To do: Among these records, tally each line with the word "Open"; the answer is that number alone.

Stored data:

● ● ●

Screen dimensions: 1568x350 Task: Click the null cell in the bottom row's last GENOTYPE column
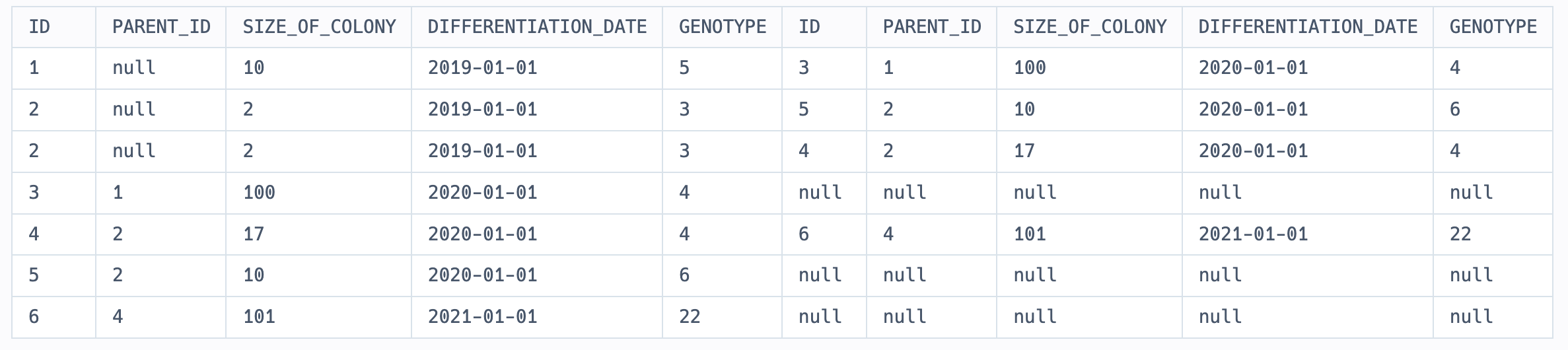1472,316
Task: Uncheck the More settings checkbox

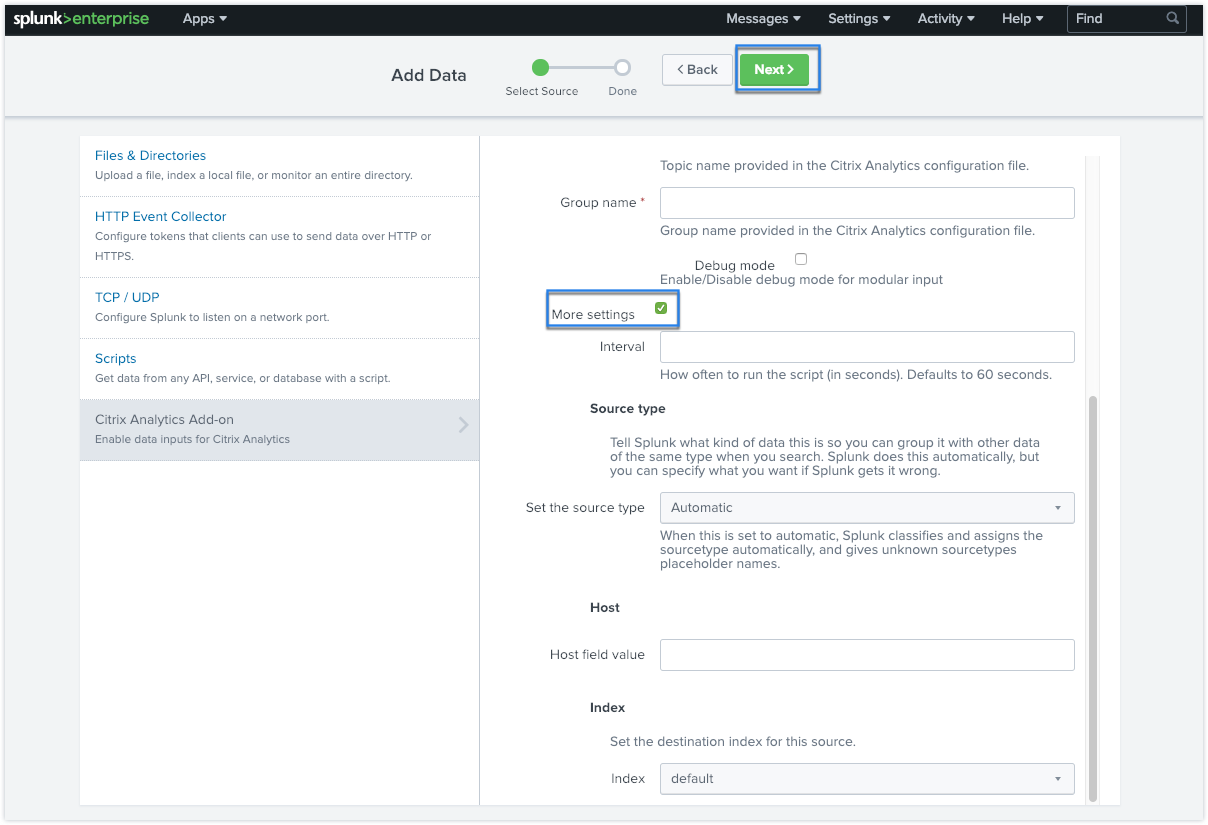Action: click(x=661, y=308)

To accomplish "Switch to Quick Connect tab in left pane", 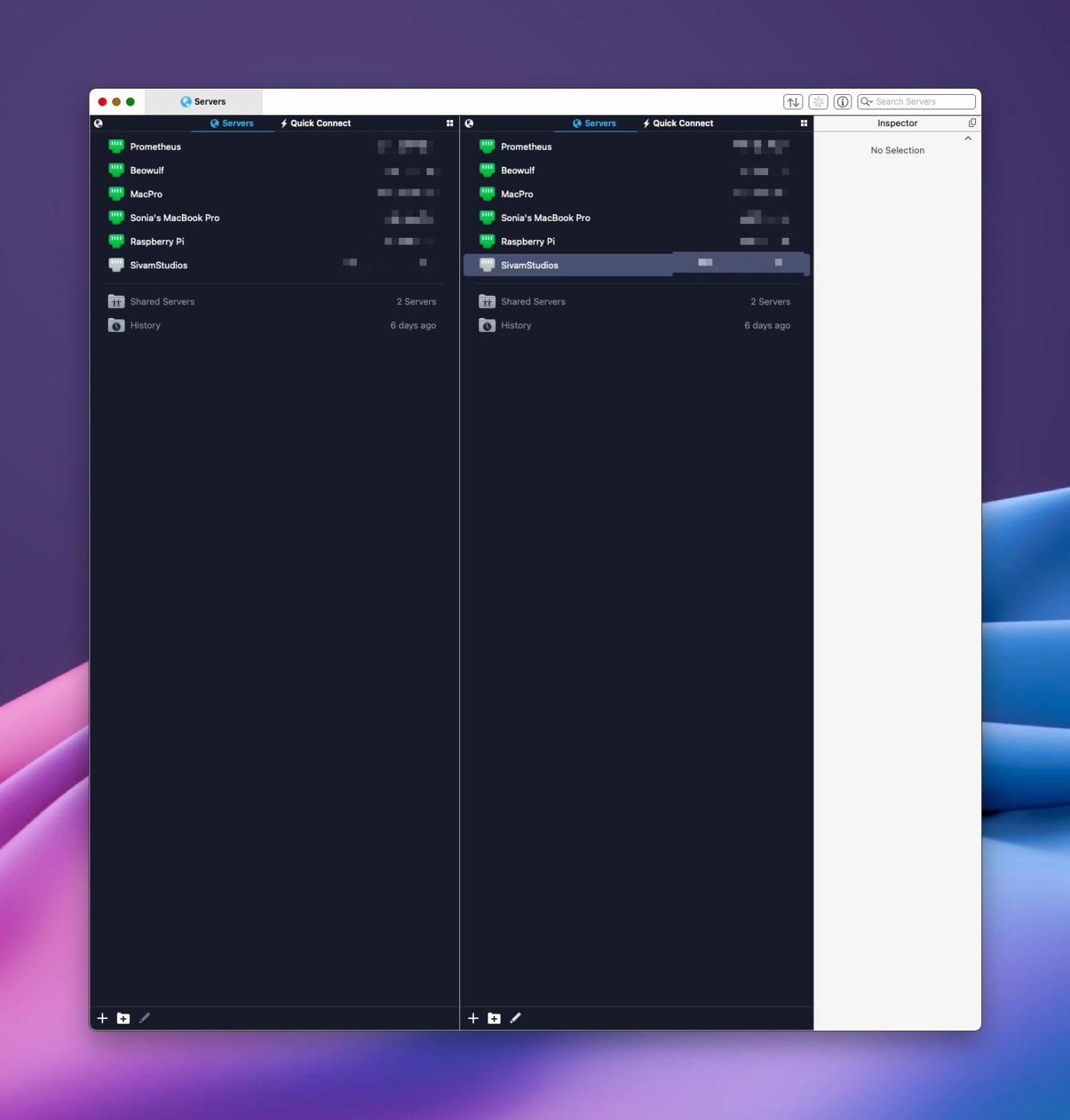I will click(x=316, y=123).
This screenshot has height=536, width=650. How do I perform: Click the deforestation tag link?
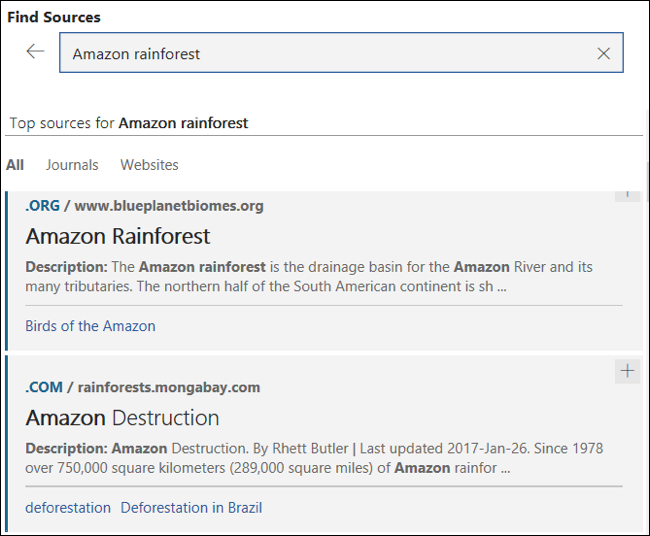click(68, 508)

● ● ●

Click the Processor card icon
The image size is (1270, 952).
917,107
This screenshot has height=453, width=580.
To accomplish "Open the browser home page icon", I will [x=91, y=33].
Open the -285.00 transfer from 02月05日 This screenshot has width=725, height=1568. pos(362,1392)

● ● ●

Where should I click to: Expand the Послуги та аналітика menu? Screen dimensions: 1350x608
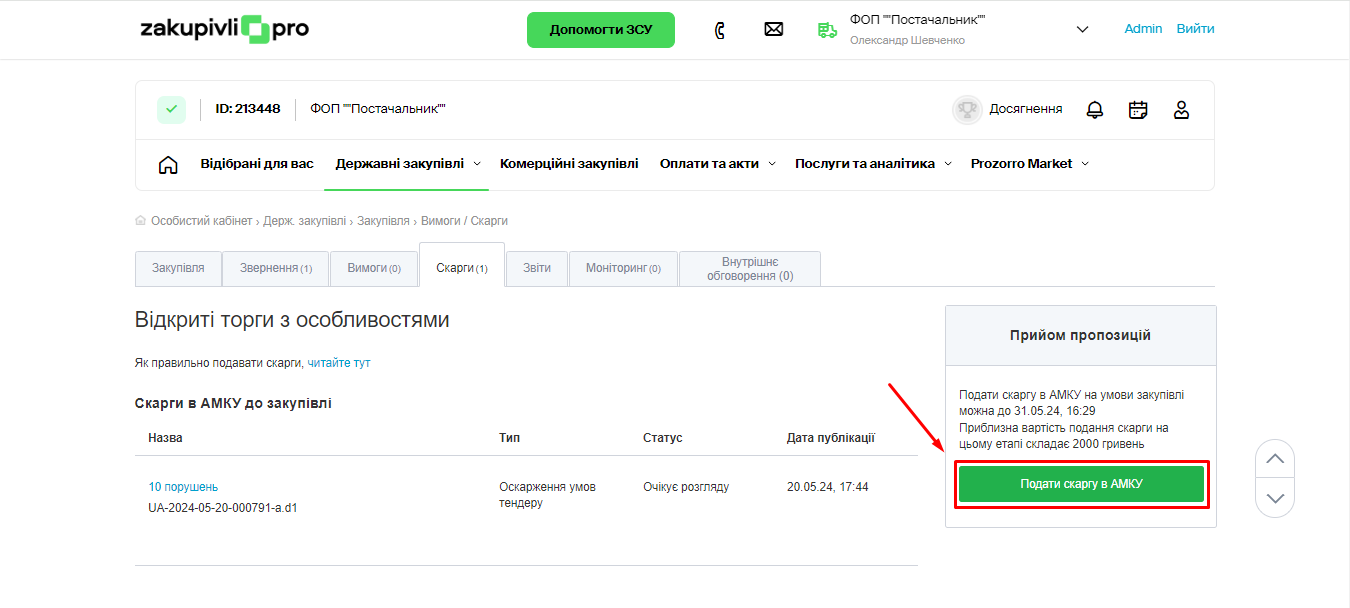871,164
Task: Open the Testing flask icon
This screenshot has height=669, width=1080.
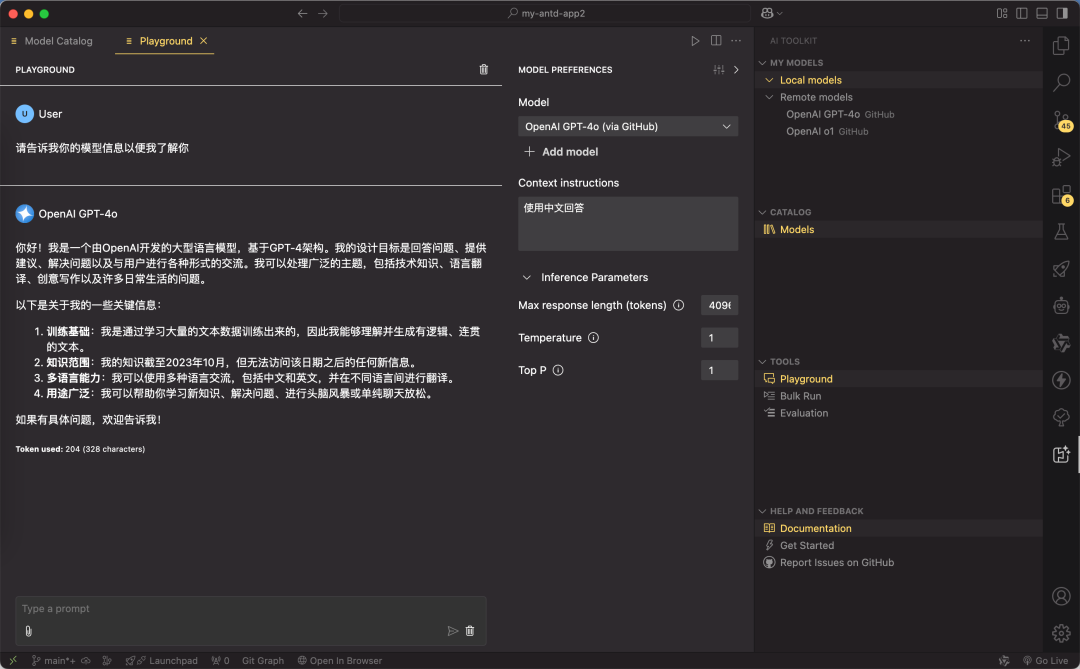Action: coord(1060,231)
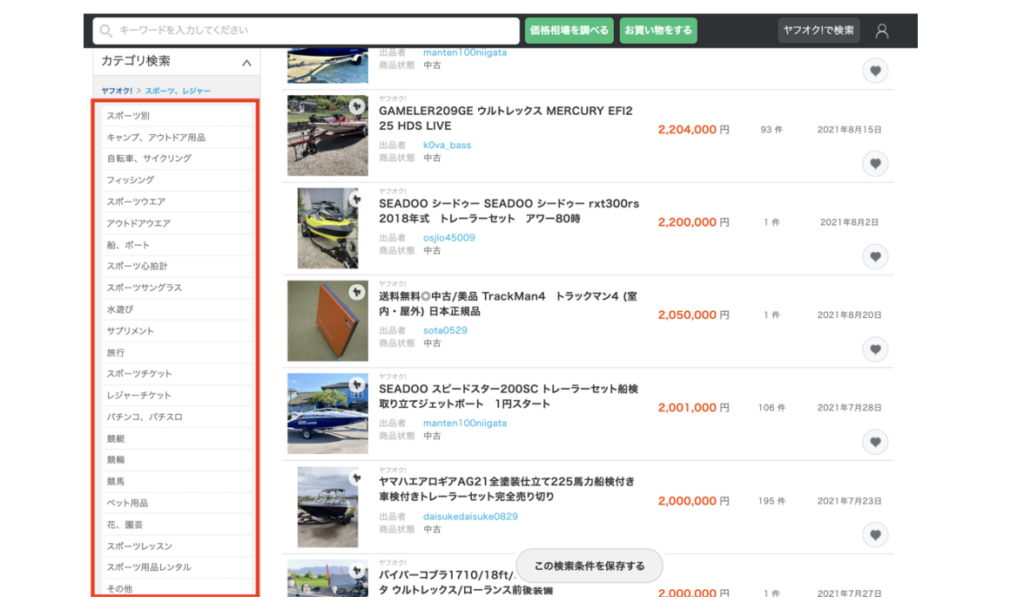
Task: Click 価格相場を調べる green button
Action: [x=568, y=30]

● ● ●

Exercise result: 3